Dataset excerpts

-- Opening Marker --

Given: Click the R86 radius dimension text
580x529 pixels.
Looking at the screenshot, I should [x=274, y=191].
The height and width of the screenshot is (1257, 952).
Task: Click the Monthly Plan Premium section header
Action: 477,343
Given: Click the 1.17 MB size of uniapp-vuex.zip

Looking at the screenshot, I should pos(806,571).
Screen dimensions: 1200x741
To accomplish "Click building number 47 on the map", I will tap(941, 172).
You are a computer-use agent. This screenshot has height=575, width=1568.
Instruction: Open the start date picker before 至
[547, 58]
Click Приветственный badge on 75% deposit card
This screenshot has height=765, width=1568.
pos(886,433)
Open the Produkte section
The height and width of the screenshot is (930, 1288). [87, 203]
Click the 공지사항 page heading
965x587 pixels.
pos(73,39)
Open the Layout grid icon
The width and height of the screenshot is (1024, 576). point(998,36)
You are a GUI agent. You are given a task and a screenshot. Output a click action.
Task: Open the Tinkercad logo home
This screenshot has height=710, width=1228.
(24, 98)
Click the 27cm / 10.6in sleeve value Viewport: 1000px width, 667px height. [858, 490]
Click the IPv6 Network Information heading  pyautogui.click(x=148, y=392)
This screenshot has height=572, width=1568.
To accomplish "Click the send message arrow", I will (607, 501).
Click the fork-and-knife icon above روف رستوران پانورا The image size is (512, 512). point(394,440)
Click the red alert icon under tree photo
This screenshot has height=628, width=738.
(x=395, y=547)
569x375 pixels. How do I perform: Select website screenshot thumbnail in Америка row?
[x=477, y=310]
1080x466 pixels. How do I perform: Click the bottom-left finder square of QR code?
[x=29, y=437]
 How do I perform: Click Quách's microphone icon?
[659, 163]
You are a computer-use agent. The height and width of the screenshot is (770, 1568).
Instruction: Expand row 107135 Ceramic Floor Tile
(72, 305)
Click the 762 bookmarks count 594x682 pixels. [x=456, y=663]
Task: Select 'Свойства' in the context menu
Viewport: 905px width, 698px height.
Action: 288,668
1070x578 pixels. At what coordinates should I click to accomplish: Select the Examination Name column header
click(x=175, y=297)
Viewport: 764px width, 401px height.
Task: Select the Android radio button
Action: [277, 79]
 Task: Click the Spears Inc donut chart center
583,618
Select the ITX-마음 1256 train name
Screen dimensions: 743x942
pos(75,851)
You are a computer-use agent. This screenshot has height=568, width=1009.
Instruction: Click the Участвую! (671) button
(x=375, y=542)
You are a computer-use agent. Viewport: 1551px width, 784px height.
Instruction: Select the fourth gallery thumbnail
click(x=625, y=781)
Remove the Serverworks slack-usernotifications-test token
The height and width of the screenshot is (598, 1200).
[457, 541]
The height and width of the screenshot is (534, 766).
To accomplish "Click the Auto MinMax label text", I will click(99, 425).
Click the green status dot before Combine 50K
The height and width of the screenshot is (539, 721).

-- Closing Marker --

▶ _EXERCISE DETAILS_:
For every line above with the word "agent" in it, make a copy.

▶ _TASK OUTPUT_:
You are a computer-use agent. This screenshot has height=575, width=1568.
You are a GUI agent. You are given a task and a screenshot. Output a click action.
You are a computer-use agent. The height and width of the screenshot is (770, 1568).
You are a computer-use agent. This screenshot has height=568, width=1009.
You are a computer-use agent. Viewport: 1551px width, 784px height.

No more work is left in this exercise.